We pulled out speakers in the overhead storage compartment and searched every nook and cranny, finding two nests. After thoroughly cleaning out the spaces I put pieces of peppermint oil soaked cloth in every imaginable place, and that was the end of ceiling noises at night and the beginning of our RV smelling like a stick of peppermint gum.

Because mice live in the underbrush all around our house and RV parking spot, we figured that the mice would make their way back into Dora at some point, so I took window screens from the house and taped them all around the RV, pushing sand and gravel up over the bottom of the screens and taping closed every tiny opening with packaging tape, and then taping the screens onto the sides of the RV, making a point to seal above the wheels. I made a small, sealable doorway area so I could place mouse traps under the RV at night and capture any clever little critter that found a way in. And every morning I would check the traps, and almost every morning I’d have one mouse to release. It was a decent enough arrangement…catch them on the way in, before they made a nest.

And so I settled into the routine of evening trap-setting and morning mouse-releases. I found the favorite food for the mice is a variety of seeds and raw peanuts. I tried some other foods like cheese and peanut butter suet, but the seeds and nuts were the winners, hands down.
A few times I found that the mice had released themselves. One time a mouse had actually chewed a hole in the side of the plastic container and escaped through it. Several other times they had chewed the plastic latches off the doors, and opened the doors for themselves. My solution has been to tape all the doors on the traps closed…since most of the traps have had the latches chewed off anyway.
It’s been interesting seeing how the mice respond to the door being opened for them. In some cases it takes just a few seconds before the mouse comes flying out and runs off into the underbrush, while others sit hunched up and unmoving. It can take these timid ones quite a while before they begin to sniff the air and move cautiously forward to their freedom. I’ve had some mice walk out fairly casually, stop and give me a long look, and begin to walk towards me. I encourage them to move in the opposite direction to me. And sadly, the stress of capture was apparently too much for one little guy to cope with and he died. And on three or four occasions it seemed that I had a dead mouse on my hands but perhaps they were just in deep shock because they were still breathing. These little ones were placed on a soft patch of leaves and covered with a large leaf to keep them out of view while they recovered. Except for one special little shocked mouse…I lay it on some leaves and watched it’s tiny little torso expand and contract with each little breath, it’s eyes closed. I ran my fingertip gently down it’s tiny body and it squeaked. I wondered if it was registering fear at being touched. I took some sticks and built a miniature lean-to over it, covered the little structure with leaves and left it alone. Within 30 minutes it had recovered and run off.
It seems most of them eat a lot of the seeds and nuts as they wait out the night. Some work on freeing themselves by gnawing on the walls of their trap. It reminds me of how some people, when backed into a corner, come out swinging, while others go quiet and freeze in fear. Different responses for different personalities. I observed one mouse cautiously exit its trap and go straight into the vacated trap that was positioned next to it. I just waited…he found his way out a second time.

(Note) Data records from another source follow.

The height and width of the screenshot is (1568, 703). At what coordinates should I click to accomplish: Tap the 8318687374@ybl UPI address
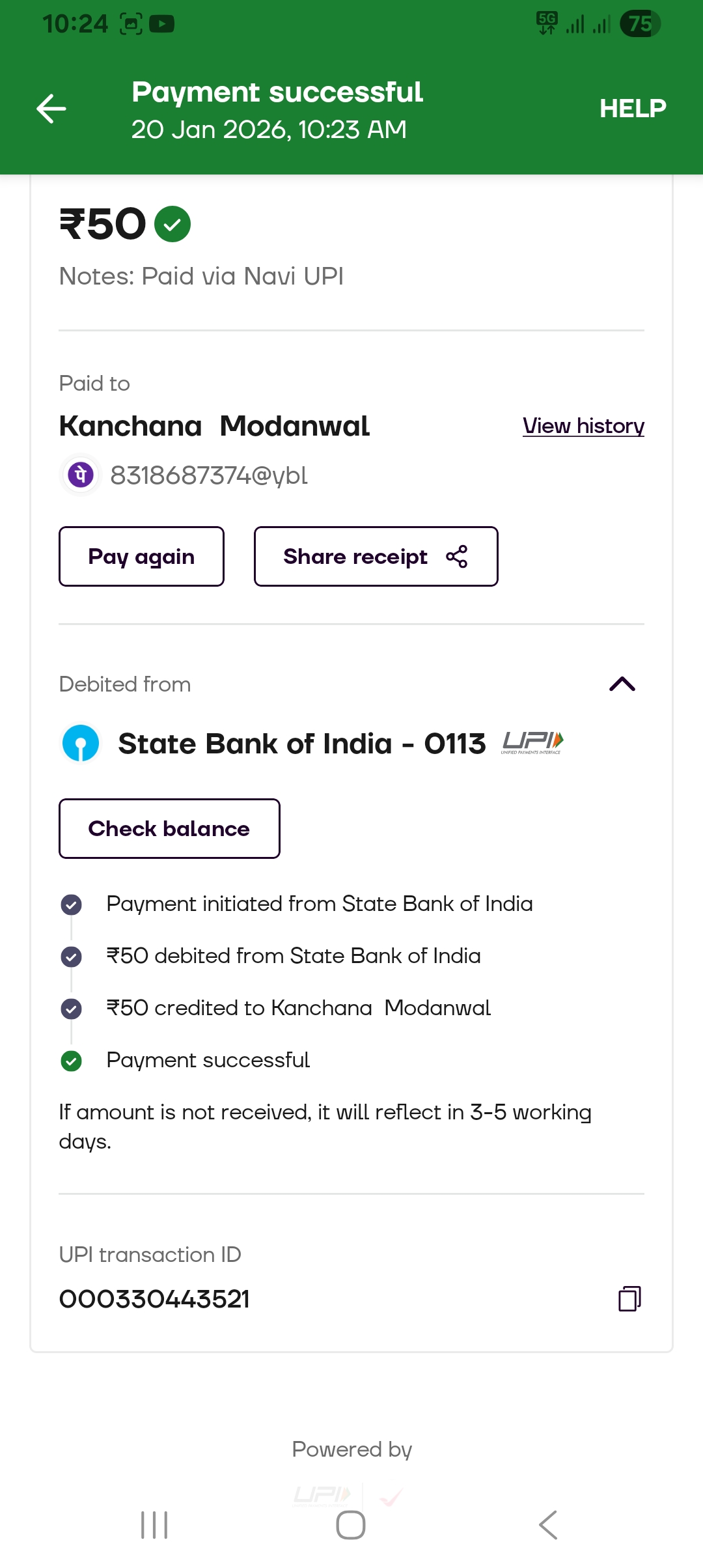coord(209,475)
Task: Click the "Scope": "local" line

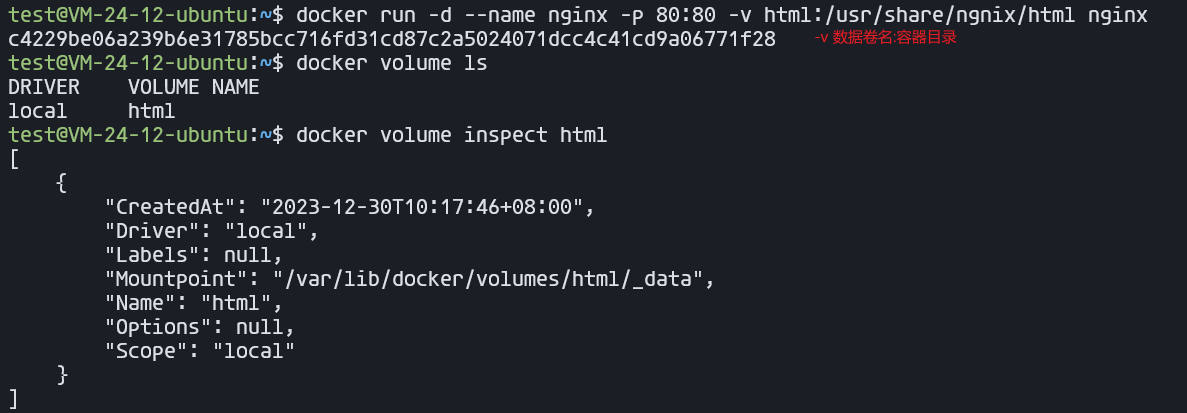Action: [200, 352]
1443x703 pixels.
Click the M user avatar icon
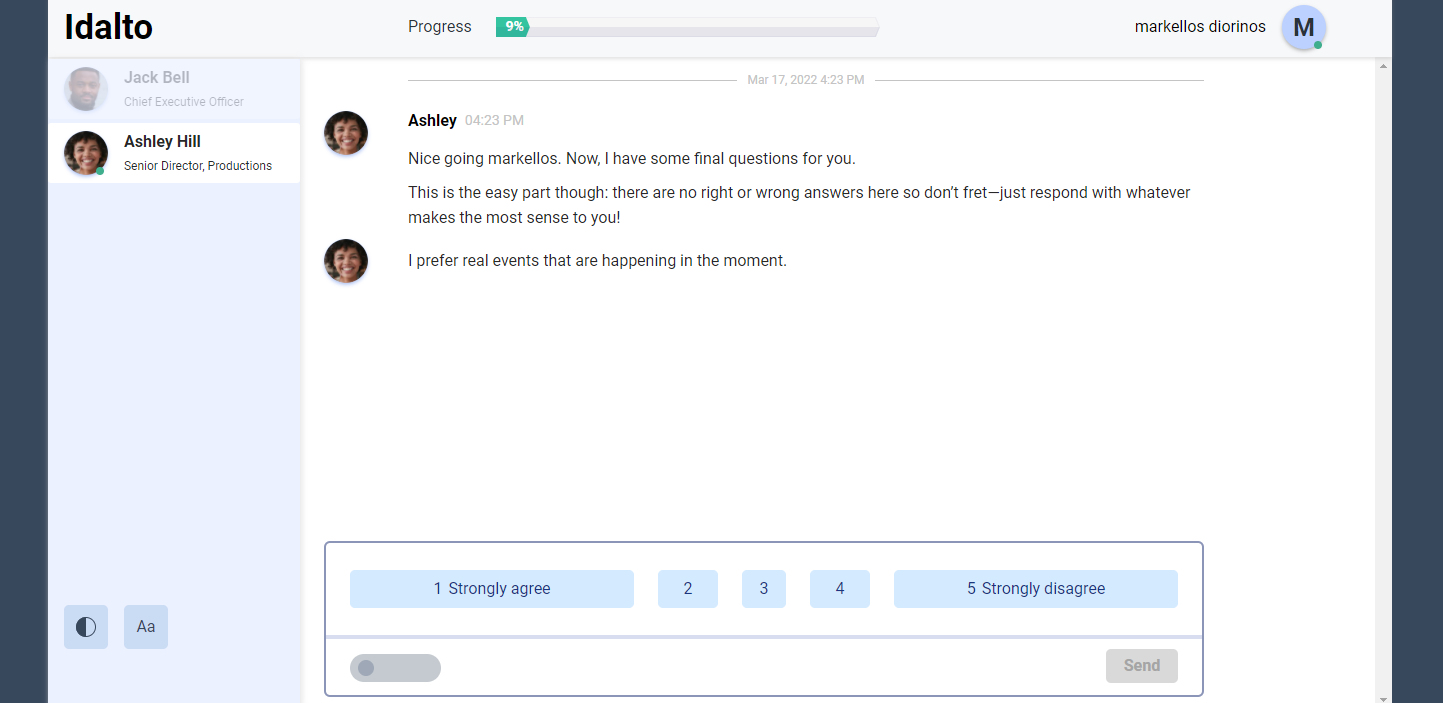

These little creatures are also very cute. They are tiny, soft, have big innocent eyes, long whiskers, and sweet little hands and feet. I don’t want to hurt them, but I would like to make our living space unattractive to them in some way. And so the research into repellents has been ongoing. So far these are the methods I have tried: peppermint essential oil, cinnamon essential oil, mouse sachets, LED lights under the RV, ultrasonic plug-ins, bounce dryer sheets. I’ve tried them separately and all together. It seemed like the peppermint oil worked for a short while. At this point though, the mice will walk over the dryer sheets, around the peppermint and cinnamon oil cotton balls to get to the seeds in the traps. At some point we will need to crawl under the RV to try and find entry points that can be filled with expanding foam…
…until then, it’s me and the mice.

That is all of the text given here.